Even so, we feel it would be rash to leap to conclusions based on one month’s data given the short-term disruption to certain industries and supply chains.
As for governments and central banks, they are all erring on the side of caution when it comes to providing support, and we don’t think they have any great reason or motive to change stance imminently. One concern is that they can’t continue to provide fiscal and monetary injections growing at the same pace as they have done, and that is almost certainly true. In the case of our government, say, we wouldn’t expect another £350 billion deficit in 2021/22, but that is because the recovery in the economy should obviate the need for such largesse.

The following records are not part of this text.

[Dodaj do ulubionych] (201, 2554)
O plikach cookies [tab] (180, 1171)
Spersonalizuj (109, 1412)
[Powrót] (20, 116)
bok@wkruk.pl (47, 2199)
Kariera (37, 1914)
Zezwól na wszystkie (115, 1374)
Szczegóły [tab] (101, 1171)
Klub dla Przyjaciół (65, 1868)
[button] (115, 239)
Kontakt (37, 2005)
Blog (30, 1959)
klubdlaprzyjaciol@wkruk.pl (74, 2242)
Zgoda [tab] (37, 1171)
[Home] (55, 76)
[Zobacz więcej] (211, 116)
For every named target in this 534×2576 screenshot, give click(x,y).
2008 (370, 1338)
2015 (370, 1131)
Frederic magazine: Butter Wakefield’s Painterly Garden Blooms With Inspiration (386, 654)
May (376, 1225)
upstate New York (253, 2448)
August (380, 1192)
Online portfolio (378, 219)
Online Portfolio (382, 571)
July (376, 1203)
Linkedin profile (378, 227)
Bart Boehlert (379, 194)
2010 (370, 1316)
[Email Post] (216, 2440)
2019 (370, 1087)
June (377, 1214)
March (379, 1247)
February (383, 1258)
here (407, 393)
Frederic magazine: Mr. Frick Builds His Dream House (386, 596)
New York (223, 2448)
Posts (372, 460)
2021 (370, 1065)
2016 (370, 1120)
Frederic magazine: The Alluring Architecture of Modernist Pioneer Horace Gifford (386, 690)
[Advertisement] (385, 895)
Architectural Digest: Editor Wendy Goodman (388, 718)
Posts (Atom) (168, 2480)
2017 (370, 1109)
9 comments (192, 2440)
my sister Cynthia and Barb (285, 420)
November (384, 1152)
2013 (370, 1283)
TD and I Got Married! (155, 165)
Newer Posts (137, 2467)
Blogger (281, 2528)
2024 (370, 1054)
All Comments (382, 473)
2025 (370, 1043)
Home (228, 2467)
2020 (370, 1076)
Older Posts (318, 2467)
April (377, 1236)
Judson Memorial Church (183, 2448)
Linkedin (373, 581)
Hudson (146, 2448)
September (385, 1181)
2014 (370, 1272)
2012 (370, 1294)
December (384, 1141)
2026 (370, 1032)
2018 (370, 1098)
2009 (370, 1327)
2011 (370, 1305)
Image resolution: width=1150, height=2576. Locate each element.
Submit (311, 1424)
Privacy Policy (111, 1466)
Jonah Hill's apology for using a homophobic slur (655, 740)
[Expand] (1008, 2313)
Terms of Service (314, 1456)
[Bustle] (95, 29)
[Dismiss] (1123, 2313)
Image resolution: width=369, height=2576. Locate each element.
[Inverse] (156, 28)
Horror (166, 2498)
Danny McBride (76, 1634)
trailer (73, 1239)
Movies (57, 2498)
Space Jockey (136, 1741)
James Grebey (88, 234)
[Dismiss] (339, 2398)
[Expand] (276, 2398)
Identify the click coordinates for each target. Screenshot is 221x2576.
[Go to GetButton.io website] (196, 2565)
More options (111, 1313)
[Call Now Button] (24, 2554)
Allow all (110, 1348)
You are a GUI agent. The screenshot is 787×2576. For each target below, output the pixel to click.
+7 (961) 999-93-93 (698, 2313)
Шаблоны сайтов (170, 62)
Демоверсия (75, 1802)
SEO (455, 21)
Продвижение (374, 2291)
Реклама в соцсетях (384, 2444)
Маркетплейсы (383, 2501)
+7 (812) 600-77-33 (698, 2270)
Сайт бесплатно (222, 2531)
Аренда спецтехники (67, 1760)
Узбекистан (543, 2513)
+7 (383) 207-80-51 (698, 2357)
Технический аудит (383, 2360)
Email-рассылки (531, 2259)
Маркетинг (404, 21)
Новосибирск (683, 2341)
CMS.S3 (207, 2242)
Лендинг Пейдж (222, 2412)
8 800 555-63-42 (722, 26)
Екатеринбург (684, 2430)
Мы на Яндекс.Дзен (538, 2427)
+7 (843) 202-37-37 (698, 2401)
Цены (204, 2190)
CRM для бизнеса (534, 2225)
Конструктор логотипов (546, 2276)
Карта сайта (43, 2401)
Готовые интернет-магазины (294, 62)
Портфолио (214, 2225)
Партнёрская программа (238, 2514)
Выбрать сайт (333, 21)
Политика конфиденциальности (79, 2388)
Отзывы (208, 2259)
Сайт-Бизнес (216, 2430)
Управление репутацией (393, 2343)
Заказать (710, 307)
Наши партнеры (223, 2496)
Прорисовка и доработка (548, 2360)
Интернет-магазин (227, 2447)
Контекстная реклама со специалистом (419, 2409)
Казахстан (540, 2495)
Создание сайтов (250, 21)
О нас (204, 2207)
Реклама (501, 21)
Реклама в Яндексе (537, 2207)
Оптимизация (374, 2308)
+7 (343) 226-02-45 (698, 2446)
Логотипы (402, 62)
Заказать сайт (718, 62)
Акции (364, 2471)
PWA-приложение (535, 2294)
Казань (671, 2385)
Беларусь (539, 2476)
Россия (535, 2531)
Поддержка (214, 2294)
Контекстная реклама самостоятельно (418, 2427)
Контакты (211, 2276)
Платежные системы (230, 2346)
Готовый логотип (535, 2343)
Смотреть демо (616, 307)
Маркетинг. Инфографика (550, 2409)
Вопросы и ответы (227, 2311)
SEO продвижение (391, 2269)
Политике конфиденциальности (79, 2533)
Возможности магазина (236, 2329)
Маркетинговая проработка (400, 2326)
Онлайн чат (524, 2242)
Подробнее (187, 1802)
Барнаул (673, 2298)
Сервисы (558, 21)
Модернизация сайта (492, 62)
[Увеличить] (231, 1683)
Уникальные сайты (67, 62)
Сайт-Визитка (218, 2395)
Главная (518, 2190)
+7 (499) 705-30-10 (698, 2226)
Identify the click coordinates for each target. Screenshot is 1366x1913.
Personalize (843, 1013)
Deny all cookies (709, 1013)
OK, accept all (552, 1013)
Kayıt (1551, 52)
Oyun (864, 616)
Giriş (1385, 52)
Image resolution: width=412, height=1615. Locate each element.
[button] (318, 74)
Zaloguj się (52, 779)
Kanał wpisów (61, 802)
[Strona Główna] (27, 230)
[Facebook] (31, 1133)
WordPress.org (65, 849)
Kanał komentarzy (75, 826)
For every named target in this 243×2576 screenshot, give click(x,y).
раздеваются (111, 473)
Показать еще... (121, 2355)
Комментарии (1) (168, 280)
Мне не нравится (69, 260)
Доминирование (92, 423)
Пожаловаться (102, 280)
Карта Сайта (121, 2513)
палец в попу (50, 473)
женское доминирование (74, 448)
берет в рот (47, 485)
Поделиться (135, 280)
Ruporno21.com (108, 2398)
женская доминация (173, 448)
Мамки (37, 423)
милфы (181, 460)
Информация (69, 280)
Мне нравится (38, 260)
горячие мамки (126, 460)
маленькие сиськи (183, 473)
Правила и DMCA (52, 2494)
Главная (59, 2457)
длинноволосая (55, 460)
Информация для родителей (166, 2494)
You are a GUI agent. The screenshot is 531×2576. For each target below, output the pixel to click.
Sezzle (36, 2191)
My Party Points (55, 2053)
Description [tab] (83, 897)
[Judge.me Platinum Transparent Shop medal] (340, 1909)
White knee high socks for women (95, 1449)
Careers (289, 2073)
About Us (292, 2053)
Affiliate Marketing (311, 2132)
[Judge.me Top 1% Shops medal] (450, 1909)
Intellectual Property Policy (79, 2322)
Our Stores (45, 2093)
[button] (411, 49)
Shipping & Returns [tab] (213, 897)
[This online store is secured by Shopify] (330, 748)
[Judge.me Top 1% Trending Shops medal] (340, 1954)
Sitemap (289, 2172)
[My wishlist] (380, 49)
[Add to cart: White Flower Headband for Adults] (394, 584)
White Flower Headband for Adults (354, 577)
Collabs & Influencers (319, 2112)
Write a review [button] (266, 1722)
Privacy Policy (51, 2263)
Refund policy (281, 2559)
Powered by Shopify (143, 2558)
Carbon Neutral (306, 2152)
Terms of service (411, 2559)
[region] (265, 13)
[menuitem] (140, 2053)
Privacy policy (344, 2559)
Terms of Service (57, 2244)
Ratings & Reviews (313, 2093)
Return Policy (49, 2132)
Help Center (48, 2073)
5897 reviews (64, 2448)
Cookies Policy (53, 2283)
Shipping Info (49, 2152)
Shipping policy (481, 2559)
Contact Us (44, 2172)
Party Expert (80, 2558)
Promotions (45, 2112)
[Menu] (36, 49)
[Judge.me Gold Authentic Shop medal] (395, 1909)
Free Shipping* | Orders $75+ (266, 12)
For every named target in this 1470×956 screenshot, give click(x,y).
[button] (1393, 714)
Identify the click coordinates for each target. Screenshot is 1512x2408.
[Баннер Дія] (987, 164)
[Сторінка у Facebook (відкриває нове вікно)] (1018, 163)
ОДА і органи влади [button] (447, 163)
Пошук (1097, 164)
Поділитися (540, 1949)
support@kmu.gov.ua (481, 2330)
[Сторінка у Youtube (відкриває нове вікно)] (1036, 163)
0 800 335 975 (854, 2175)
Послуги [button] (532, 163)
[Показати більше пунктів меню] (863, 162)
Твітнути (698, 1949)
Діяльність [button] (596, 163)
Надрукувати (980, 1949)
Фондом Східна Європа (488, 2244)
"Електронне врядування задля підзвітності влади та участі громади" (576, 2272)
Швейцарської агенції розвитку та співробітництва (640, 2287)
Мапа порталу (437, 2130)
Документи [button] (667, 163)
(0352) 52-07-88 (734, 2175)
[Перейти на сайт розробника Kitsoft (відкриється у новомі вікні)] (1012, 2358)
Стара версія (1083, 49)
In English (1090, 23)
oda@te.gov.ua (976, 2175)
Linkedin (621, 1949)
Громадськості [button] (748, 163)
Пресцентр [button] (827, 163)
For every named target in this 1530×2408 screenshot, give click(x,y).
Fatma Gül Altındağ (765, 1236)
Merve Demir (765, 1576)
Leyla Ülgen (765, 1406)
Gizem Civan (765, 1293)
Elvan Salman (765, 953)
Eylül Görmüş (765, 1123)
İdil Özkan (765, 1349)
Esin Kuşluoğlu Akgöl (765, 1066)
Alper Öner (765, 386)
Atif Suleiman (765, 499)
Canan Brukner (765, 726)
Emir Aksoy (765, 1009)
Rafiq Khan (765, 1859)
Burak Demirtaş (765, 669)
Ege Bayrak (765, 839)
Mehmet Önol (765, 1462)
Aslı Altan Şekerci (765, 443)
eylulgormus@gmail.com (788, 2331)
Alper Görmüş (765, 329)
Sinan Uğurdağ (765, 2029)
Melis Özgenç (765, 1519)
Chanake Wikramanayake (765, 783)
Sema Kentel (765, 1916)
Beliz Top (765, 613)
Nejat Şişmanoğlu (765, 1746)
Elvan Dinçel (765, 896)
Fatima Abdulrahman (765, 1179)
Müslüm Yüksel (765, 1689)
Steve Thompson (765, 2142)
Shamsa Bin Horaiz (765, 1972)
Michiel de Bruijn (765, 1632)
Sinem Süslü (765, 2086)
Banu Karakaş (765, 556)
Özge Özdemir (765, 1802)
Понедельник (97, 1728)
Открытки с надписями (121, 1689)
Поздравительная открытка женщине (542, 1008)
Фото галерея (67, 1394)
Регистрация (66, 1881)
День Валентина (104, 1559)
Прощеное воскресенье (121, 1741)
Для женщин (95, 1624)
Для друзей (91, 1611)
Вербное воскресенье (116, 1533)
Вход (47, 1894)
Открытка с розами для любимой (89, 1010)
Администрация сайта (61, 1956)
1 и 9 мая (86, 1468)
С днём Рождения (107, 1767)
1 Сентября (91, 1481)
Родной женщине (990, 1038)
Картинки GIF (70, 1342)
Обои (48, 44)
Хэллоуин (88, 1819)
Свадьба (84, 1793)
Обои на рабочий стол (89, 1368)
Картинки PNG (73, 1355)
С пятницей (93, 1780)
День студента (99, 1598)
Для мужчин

It’s more complicated in the case of central bank asset purchases. We have seen in recent years that equity markets tend to struggle when the “liquidity impulse” peaks. The liquidity impulse, in this case, measures the year-on-year growth in central bank balance sheets, and that is widely forecast to top out somewhere north of $6 trillion in the first quarter of 2021. The key at that juncture will be whether or not we are experiencing a reasonable recovery in global economic growth. As long as we are, which is not unreasonable to assume, then it should not prove to be an insurmountable hurdle for risk assets. We are certainly not expecting central banks to start shrinking their balance sheets soon.
We might learn a bit more about central bank intentions this week at the annual Jackson Hole Symposium, yet another event that has been consigned to cyberspace. The title of this year’s edition is “Navigating the Decade Ahead: Implications for Monetary Policy”. I’m sure there will be some very interesting thoughts presented, but despite traders’ hunger for actionable soundbites, I also doubt that they (the great and good of central banking) will want to rock the boat dramatically just now.